A real dug in group of multies in a big tank can sometimes hold em off to raise young. But no way if you want to raise shellys have even this Syno in there.

Even better if you have a group of these Synos with a big group of multies.
They can scatter their eggs over the shells.
The silly multies protect the young Synos from thier canabilistic pairents, while the baby catfish dine on mutie eggs and fry.

Nature ain't it wonderful?

All the best James


----------



## redzone88 (Mar 11, 2010)

Well that's no good then.

DJRansome, could I put the synodontis in my malawi tank, is it tough enough? It's a pretty standard malawi community tank, mbuna n haps.

24Tropheus, when i search google images for the two different types of syno, almost the exact pictures come up for each. Is there any distinctive way to tell the difference between these two?


----------



## 24Tropheus (Jun 21, 2006)

Yep.
Synodontis lucipinnis look like this and rarely get bigger than 4" even in tanks.









Real petricola look like this and easily get to 6".

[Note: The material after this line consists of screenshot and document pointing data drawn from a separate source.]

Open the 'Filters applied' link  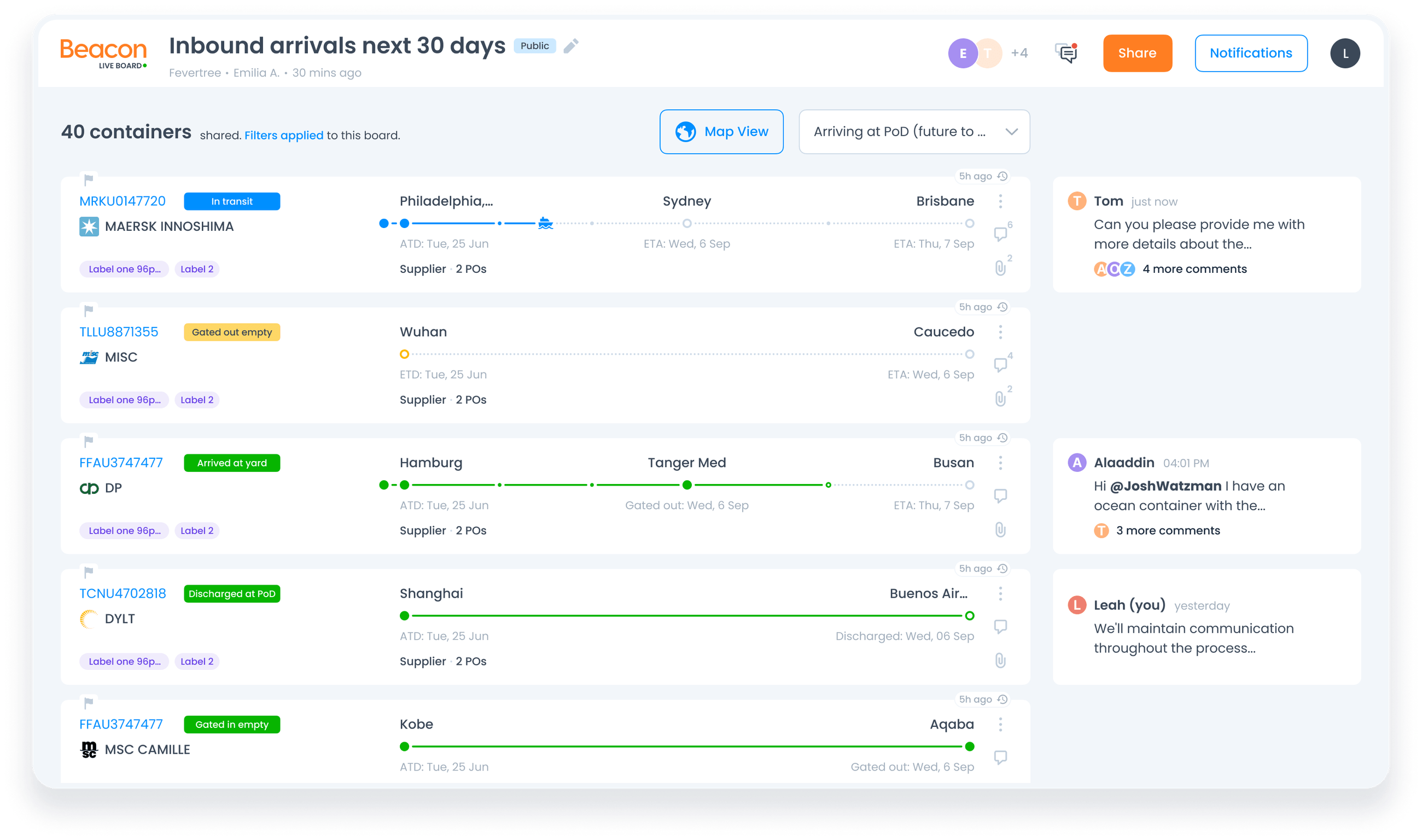click(x=284, y=135)
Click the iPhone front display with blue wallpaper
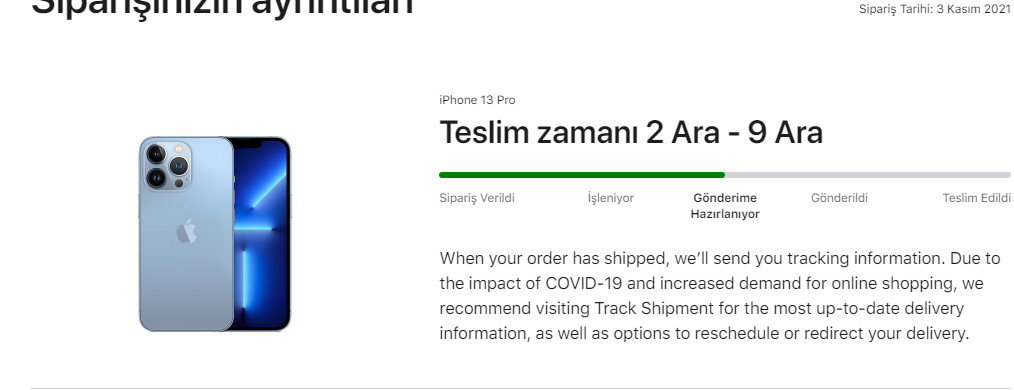 point(262,234)
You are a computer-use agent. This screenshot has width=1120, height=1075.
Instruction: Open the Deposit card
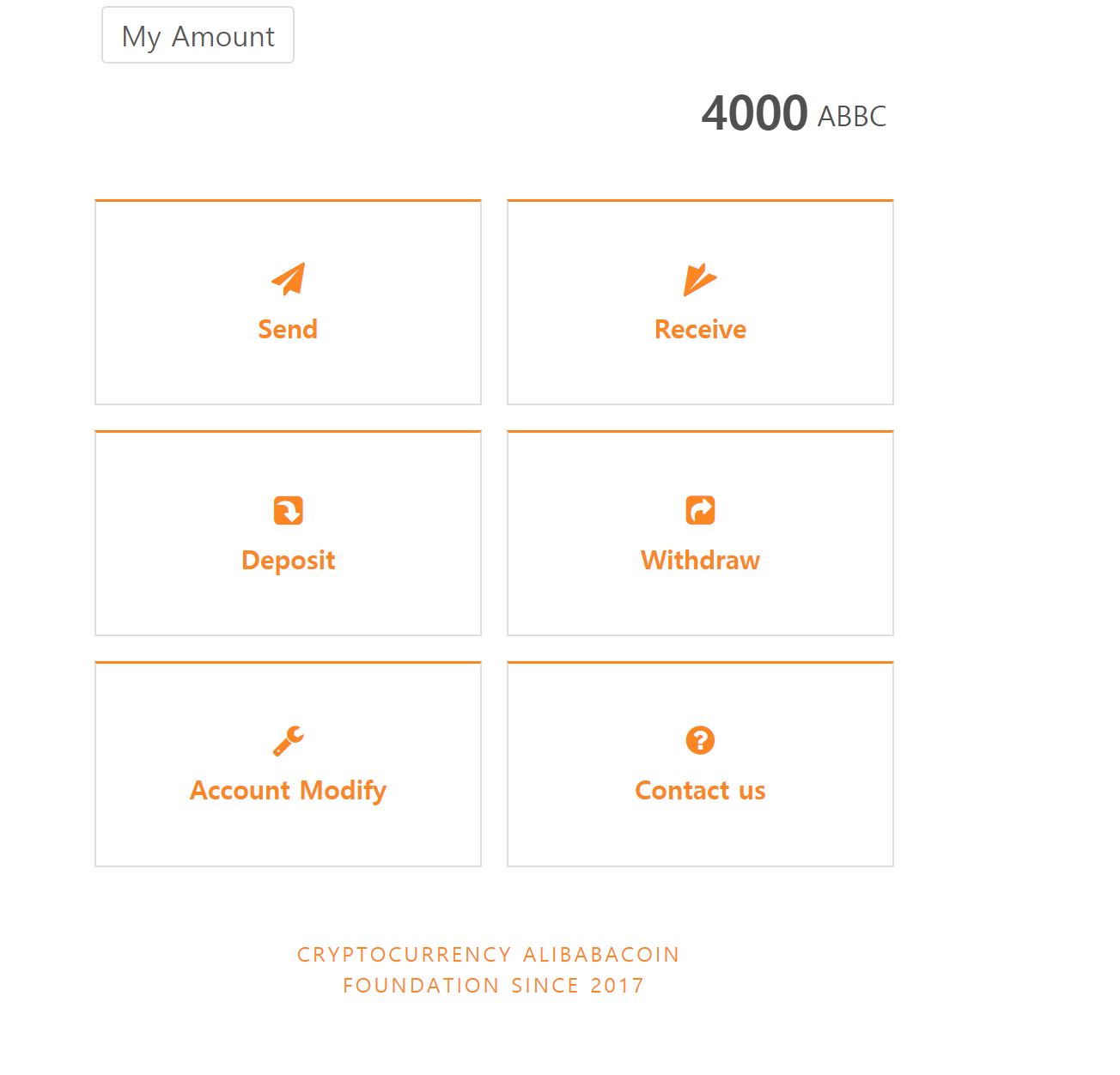click(x=288, y=533)
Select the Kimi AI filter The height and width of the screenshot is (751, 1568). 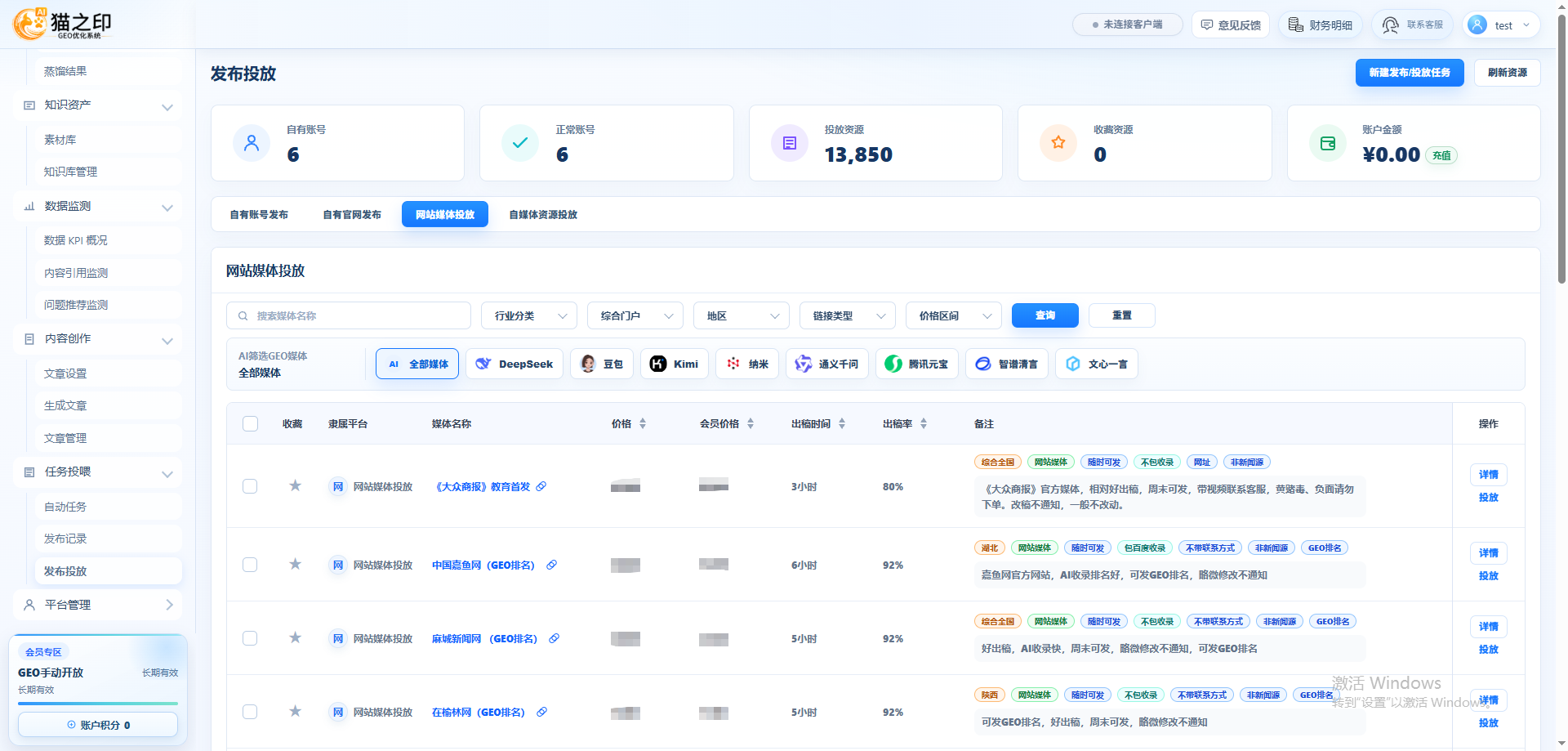coord(675,364)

Sorry for coppying photos guys who posted these on the web but think its only fare to share.
My own rubbish cheap camra shots show it far less clearly.

My own lucipinnis breed OK no luck yet with petricola. I think these may be harder to breed on a scale to sell well.

Thing is the separation in names only came about in 
Wright, JJ and LM Page (2006) Taxonomic revision of Lake Taganyikan Synodontis (Siluriformes: Mochokidae). Florida Mus. Nat. Hist. Bull. 46(4):99-154.
And folk are slow to take on changes esp ones they are not used to.
All were imported for years before 2006 and labeled petricola. Many still are and folk and breeders who got em as petricola see no reason to change (cynical side of me says they make good money out of the confusion and like to keep it but I dunno for sure)

All the best James


----------



## redzone88 (Mar 11, 2010)

Yea, pretty sure you're right. Based on the larger spaced out spots toward the back i'm pretty sure he is a lucipinnis. Could I put him in a malawi tank? He's definitely over 2"...


----------



## 24Tropheus (Jun 21, 2006)

They are usualy fine in Malawi tanks (though will eat newly released mouthbrooder young up to about 1/4 own length). 
Odd for a Tang Syno, Synodontis lucipinnis can be kept and bred down to pH 6.5.


----------